* Parking permits for Fruit Belt residents won’t mean much in the long-term if Buffalo’s leaders allow gentrification and medical campus expansion to eliminate the Fruit Belt neighborhood. *
Standing alone, the August 17th editorial in the Buffalo News appears sympathetic and encouraging:
On parking, residents first – New system must be enacted to avoid hardship on inhabitants of Fruit Belt
But alongside a prior opinion piece published by the Buffalo News editorial staff in July 2014, and the persistent failure of Western New York’s business and political leaders to plan a medical campus that would not result in gentrification of the historic neighborhood that adjoins the eastern border of the Buffalo Niagara Medical Campus, the editorial is both cynical and hypocritical.
A little over a year ago, the editors of Western New York’s major newspaper expressed the following sentiment regarding the impact of the medical campus growth on the nearby Fruit Belt neighborhood:
Development is also coming to the near East Side, and more is expected as land values rise elsewhere. As a consequence, the line marking “the wrong side of the tracks” is moving further east. The downside is that people without means may also be squeezed out of their homes. Those are the advantages and consequences of gentrification, which is not only wholly desirable, but as inevitable as the laws of supply and demand. Still, it will be important to help ensure that as values rise, people aren’t left without acceptable options. [Emphasis added.]
This blog responded to the offensive Buffalo News editorial in a detailed posting titled, “Disregard of Fruit Belt Residents by Buffalo’s Leaders is Unjust and Unlawful.” As noted in the August 3, 2014 post:
… The so-called “people without means” who may find themselves displaced by the gentrification process are the nearly 2,000 residents of the historic “Fruit Belt” neighborhood – thirty-six (36) blocks of mostly quiet residential streets located directly east of the Buffalo Niagara Medical Campus [BNMC], extending roughly from High Street on the north, Jefferson Ave. to the east, the Kensington Expressway to the south, and Michigan Ave. on its western edge.
The tree-lined streets, with names such as Maple, Mulberry, Lemon and Grape, are home to a predominately African-American population with an average household income of around $23,000 a year – less than half of the Buffalo area as a whole.

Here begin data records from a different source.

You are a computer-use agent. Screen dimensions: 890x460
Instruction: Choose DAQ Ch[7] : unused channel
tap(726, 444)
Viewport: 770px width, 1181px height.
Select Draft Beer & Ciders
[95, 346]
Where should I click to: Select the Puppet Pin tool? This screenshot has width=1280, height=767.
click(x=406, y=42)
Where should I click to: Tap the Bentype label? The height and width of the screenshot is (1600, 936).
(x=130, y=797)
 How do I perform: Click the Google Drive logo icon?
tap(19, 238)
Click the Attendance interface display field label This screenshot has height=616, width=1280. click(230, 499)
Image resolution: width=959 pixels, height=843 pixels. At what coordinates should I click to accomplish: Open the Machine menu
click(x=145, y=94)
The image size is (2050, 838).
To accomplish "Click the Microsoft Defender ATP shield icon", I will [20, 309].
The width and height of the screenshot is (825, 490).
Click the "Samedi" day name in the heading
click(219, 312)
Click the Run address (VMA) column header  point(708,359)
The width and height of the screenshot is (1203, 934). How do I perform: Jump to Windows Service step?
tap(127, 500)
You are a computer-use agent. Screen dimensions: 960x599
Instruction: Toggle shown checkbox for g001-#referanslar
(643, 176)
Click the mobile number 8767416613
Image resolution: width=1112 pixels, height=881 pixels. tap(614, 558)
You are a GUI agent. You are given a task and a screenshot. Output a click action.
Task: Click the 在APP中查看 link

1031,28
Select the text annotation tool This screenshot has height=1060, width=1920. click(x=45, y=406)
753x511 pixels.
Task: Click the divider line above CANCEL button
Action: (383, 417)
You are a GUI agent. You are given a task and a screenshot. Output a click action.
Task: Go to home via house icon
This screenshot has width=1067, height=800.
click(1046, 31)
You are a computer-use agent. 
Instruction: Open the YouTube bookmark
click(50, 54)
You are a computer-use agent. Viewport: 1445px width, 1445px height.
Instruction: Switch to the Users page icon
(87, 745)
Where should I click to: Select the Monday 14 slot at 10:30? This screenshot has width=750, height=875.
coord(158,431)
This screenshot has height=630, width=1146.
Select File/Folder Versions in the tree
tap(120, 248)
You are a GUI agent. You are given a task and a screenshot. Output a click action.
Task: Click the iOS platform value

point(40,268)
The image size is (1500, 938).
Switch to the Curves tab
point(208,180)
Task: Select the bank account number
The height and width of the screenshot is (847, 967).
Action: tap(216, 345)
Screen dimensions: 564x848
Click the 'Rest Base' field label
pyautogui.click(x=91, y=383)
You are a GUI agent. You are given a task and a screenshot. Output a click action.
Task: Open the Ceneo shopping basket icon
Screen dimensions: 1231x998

While approximately twenty percent (20%) of the Fruit Belt’s residential units are vacant, more than forty-percent of the occupied units are lived in by the property’s owner. And the pride of ownership is readily apparent when walking passed a mixture of century-old and recently constructed houses…
As is also addressed in last year’s posting, the State Environmental Quality Review Act (SEQRA) placed an affirmative obligation on City of Buffalo, New York State agencies, and the institutions comprising the BNMC, to put into place effective and enforceable safeguards and mitigation measures to preserve the character of the Fruit Belt neighborhood and prevent displacement of local residents and businesses. Regretfully, neither the letter, nor the spirit, of SEQRA has been complied with.
The past failure of Buffalo’s political and business leaders, including the Buffalo News, to demand compliance with the dictates of both the law and common decency underscores the hypocrisy in today’s editorial. While the newspaper’s opinion piece characterizes the parking problem presently experienced by Fruit Belt residents as “a problem of success”, it is, in fact, a problem of neglect and poor planning – of a decade or more of intentional or reckless disregard for the quality of life of the non-affluent neighbors of the expanding medical campus.
It is ironic, at best, that the editorial makes the workers who utilize the adjacent residential streets appear as the culprits. It is true that the Civil Service Employees Association (CSEA) sought to protect its members’ interests by opposing a parking permit system for Fruit Belt residents, calling the proposal a “shortsighted approach.” But the very institutions listed in the opinion piece as “in agreement” with a parking permit solution – “the corporation developing the Medical Campus and its two biggest employees, Kaleida Health and Roswell Park Cancer Institute” – are the very entities which allowed this hardship to materialize. This troubling fact is made even more painful for Fruit Belt residents when one realizes that the City of Buffalo’s Mayor and Common Council President sit as members of the Buffalo Niagara Medical Campus board of directors.
Today’s editorial suggests that the peaceful “park-in” demonstration – where local residents “claimed on-street parking spaces that have been routinely taken by Medical Campus employees” – “must have felt good” for the residents and their supporters. Most likely, the opinion piece by the Buffalo News editorial staff also made its authors feel good – taking a righteous stand on behalf of the afflicted.
But the editorial will ring as a hollow and meaningless gesture if our region’s primary news publication does not retract its July 2014 proclamation – that squeezing people without means out of their homes is both “wholly desirable” and “inevitable” – and demand that local and state political leaders, and the institutions comprising the BNMC, take immediate and effective steps to comply with the laws intended to protect local residents and businesses.
After all, parking permits won’t mean much to Fruit Belt residents if they are “squeezed out of their homes.”